In 701, both Su and fellow chancellor Zhang Xi were imprisoned—Zhang on accusations of corruption, while Su's alleged crimes were not specified in historical records. When Zhang reported to prison, he rode a horse to prison and acted normally. After he was placed within the special unit for high-level officials who were imprisoned, he continued to sleep on a regular bed and eat regular food. Su, on the other hand, walked to prison, slept on a thin mattress, and ate very simple foods. When Wu Zetian received reports, she pardoned Su and allowed him to resume his posts, while initially sentencing Zhang to death but then commuting the death penalty to exile.

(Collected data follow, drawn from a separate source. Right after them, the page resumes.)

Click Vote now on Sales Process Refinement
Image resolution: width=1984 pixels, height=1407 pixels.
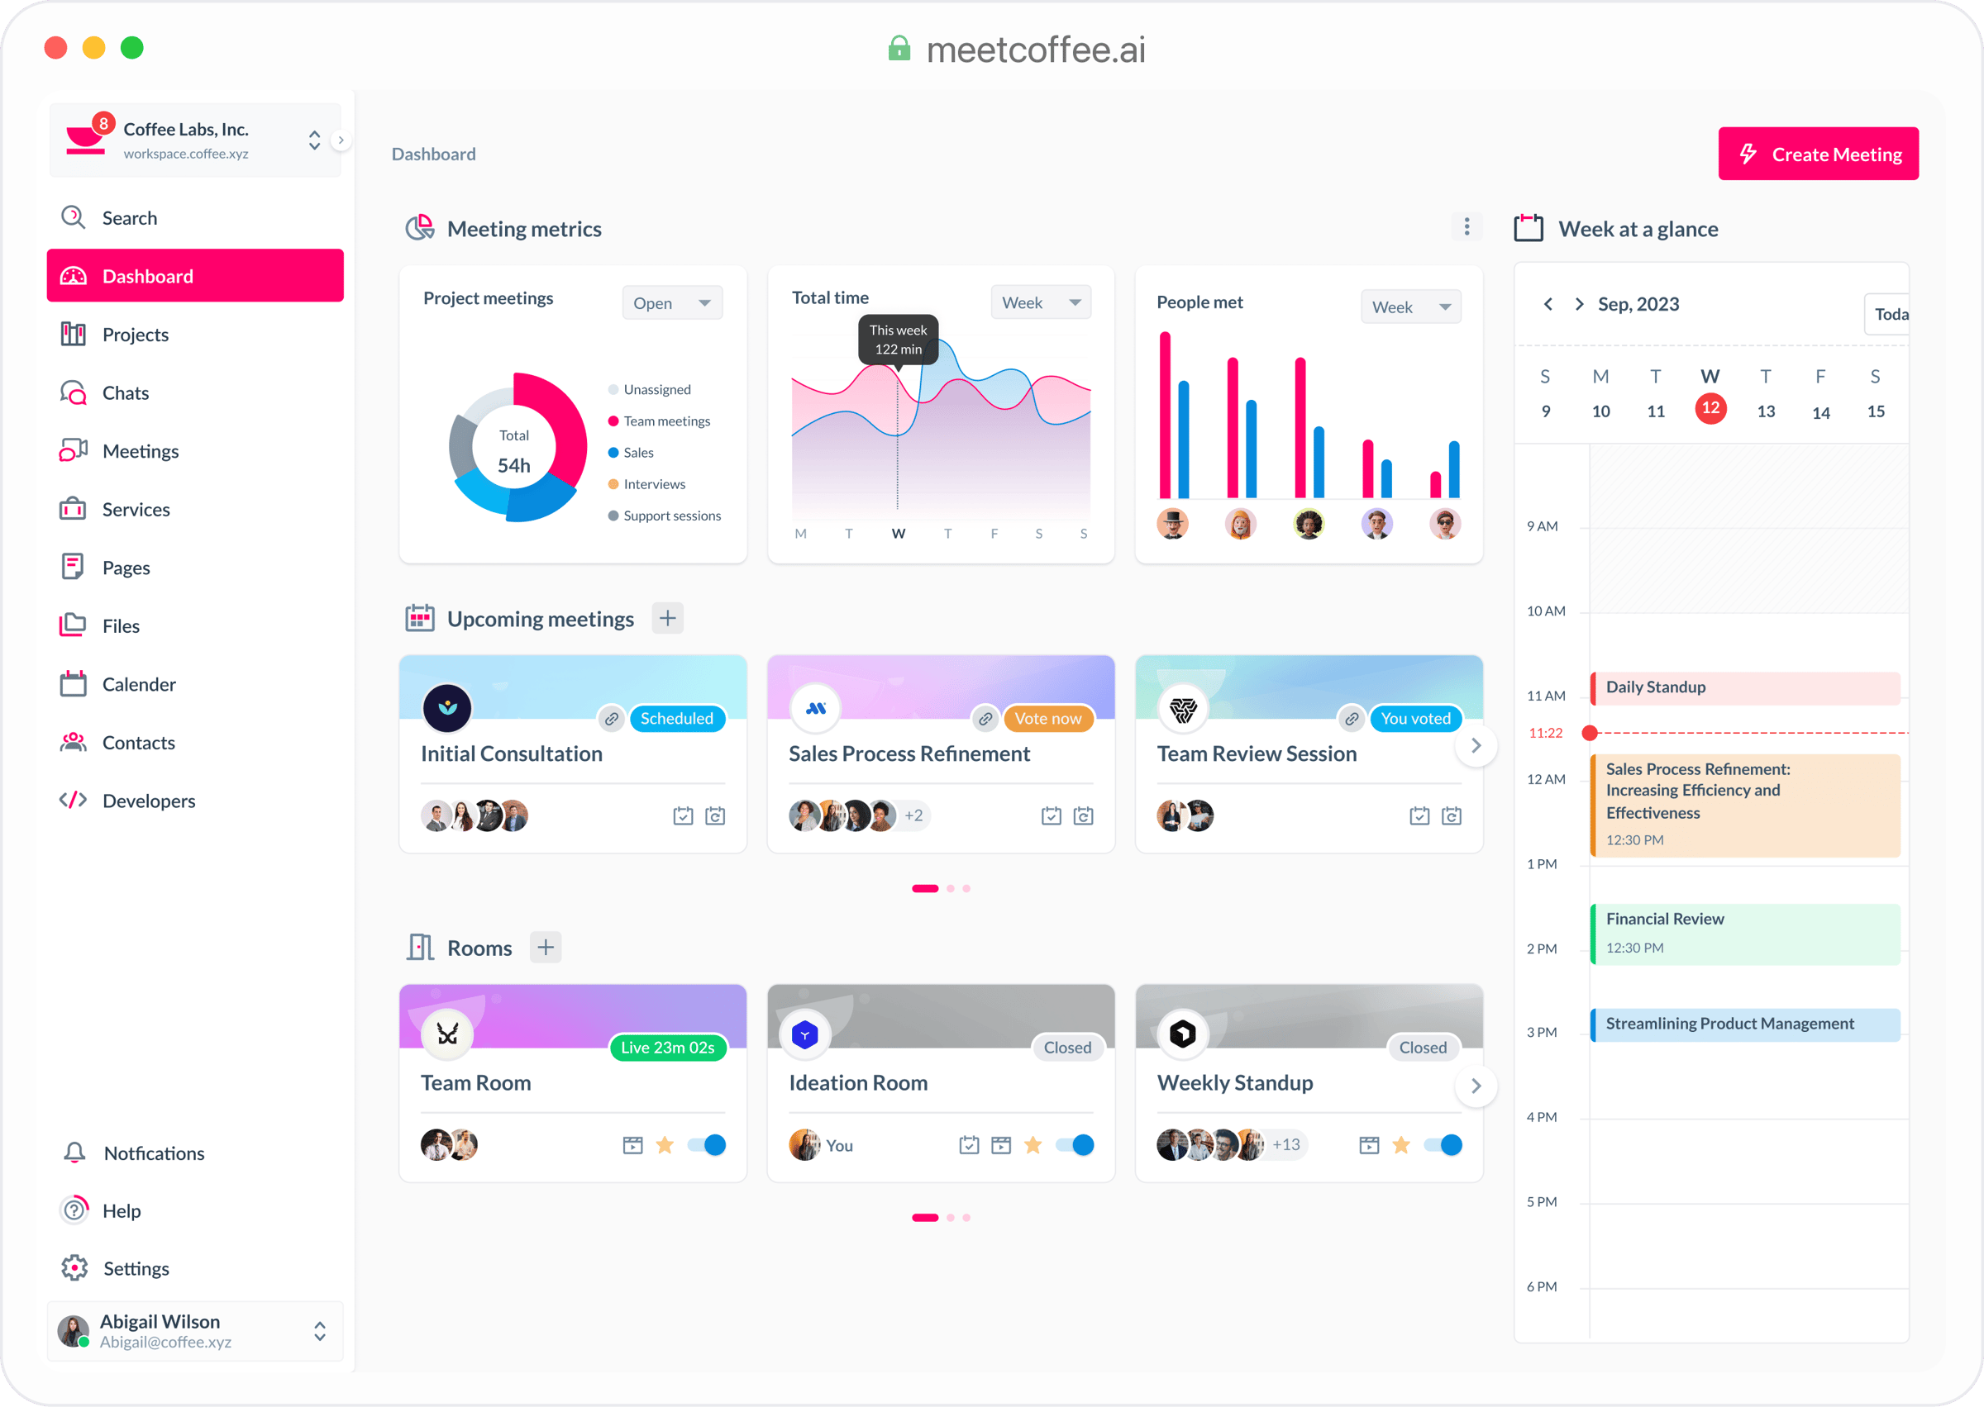[1048, 718]
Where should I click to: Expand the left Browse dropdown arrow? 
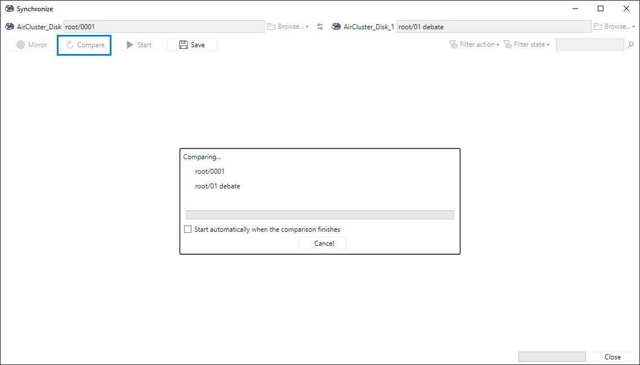307,27
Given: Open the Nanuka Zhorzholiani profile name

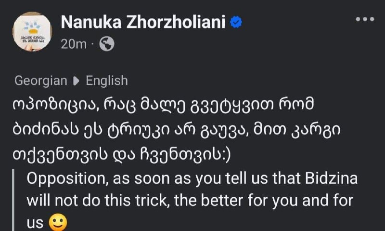Looking at the screenshot, I should [143, 22].
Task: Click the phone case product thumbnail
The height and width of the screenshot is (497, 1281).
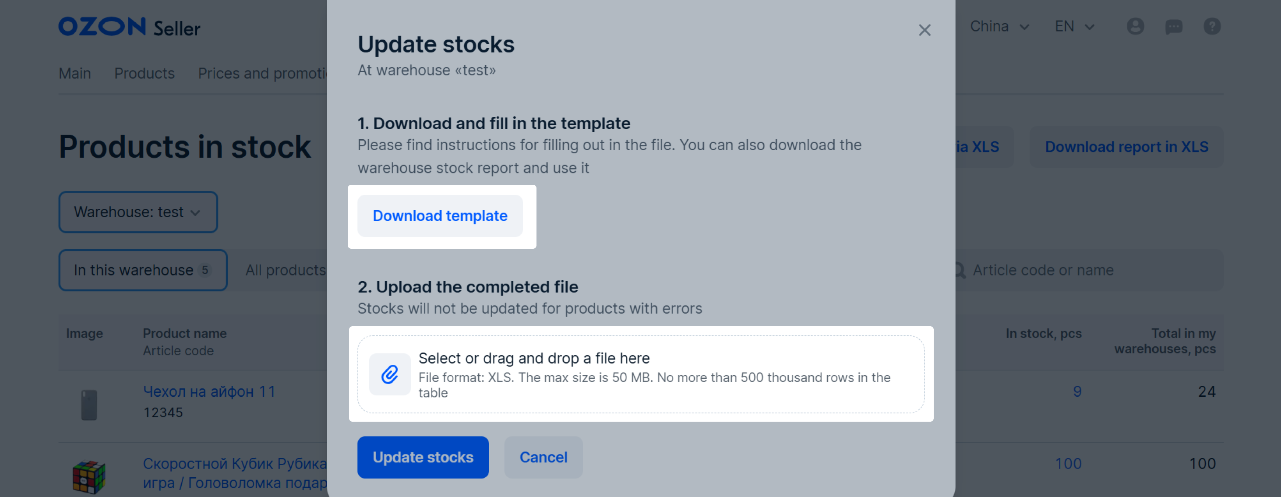Action: pos(89,405)
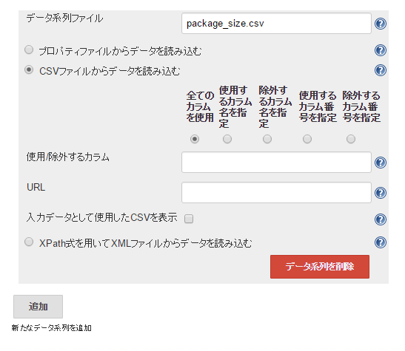Focus the 使用/除外するカラム text field
405x351 pixels.
(276, 163)
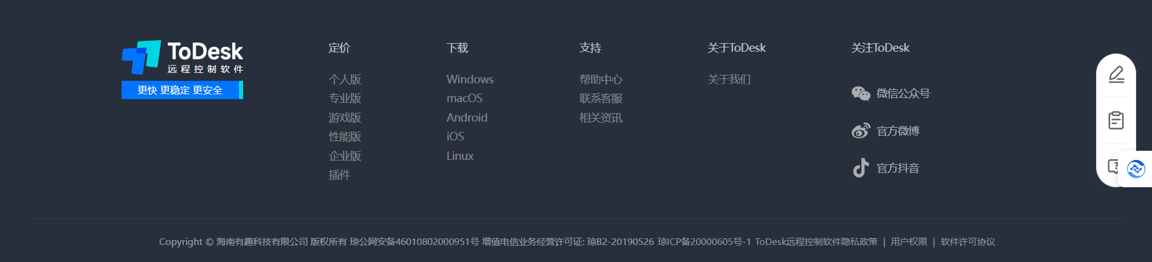Open the Linux download link
This screenshot has height=262, width=1152.
tap(460, 156)
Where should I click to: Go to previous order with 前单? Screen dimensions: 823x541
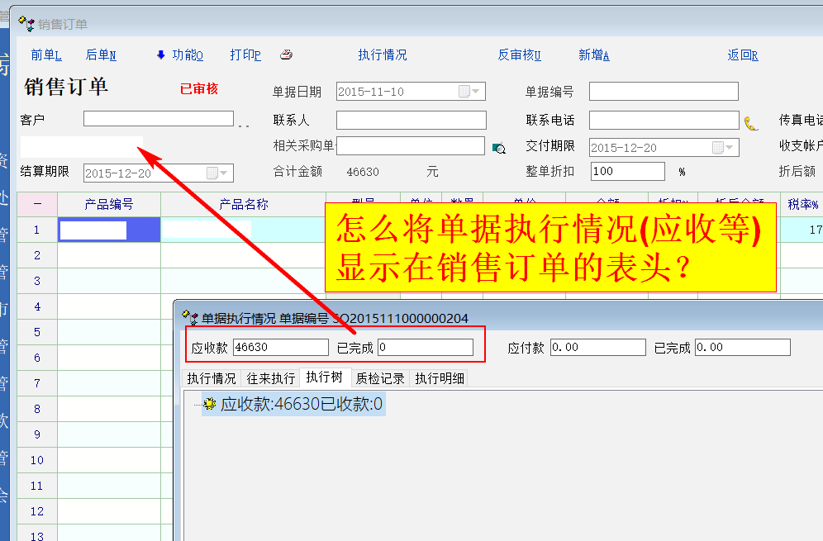click(46, 55)
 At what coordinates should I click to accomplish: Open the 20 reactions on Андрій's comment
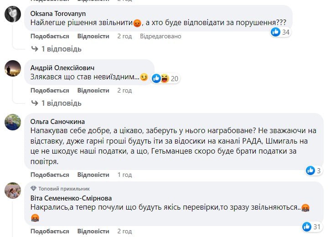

In 704, Su requested a leave to go back to Zhao Prefecture to bury his father. Wu Zetian ordered the local government to supply his funeral needs, but Su used this opportunity to take over neighbors' lands and destroy their tombs. He further forced people into labor beyond what was permitted by Wu Zetian. The censor Xiao Zhizhong submitted an article of impeachment, and she demoted Su to be the prefect of Fang Prefecture (坊州, in modern Yan'an, Shaanxi). He was then made the secretary general at Yi Prefecture (益州, roughly modern Chengdu, Sichuan).

== During Emperor Zhongzong's second reign ==
Wu Zetian was overthrown in a coup 705, and her son Li Xian the Crown Prince, formerly emperor, was restored to the throne (as Emperor Zhongzong). During the coup, Wu Zetian's lovers Zhang Yizhi and Zhang Changzong were killed. Su was accused of flattering the Zhangs and demoted to be the prefect of Mei Prefecture (郿州, in modern Baoji, Shaanxi), but he was soon restored to his position as secretary general of Yi Prefecture. Before he could depart for Yi Prefecture, however, he died and was buried with honors.

== Notes and references ==

- Old Book of Tang, vol. 94.
- New Book of Tang, vol. 114.
- Zizhi Tongjian, vols. 203, 205, 206, 207.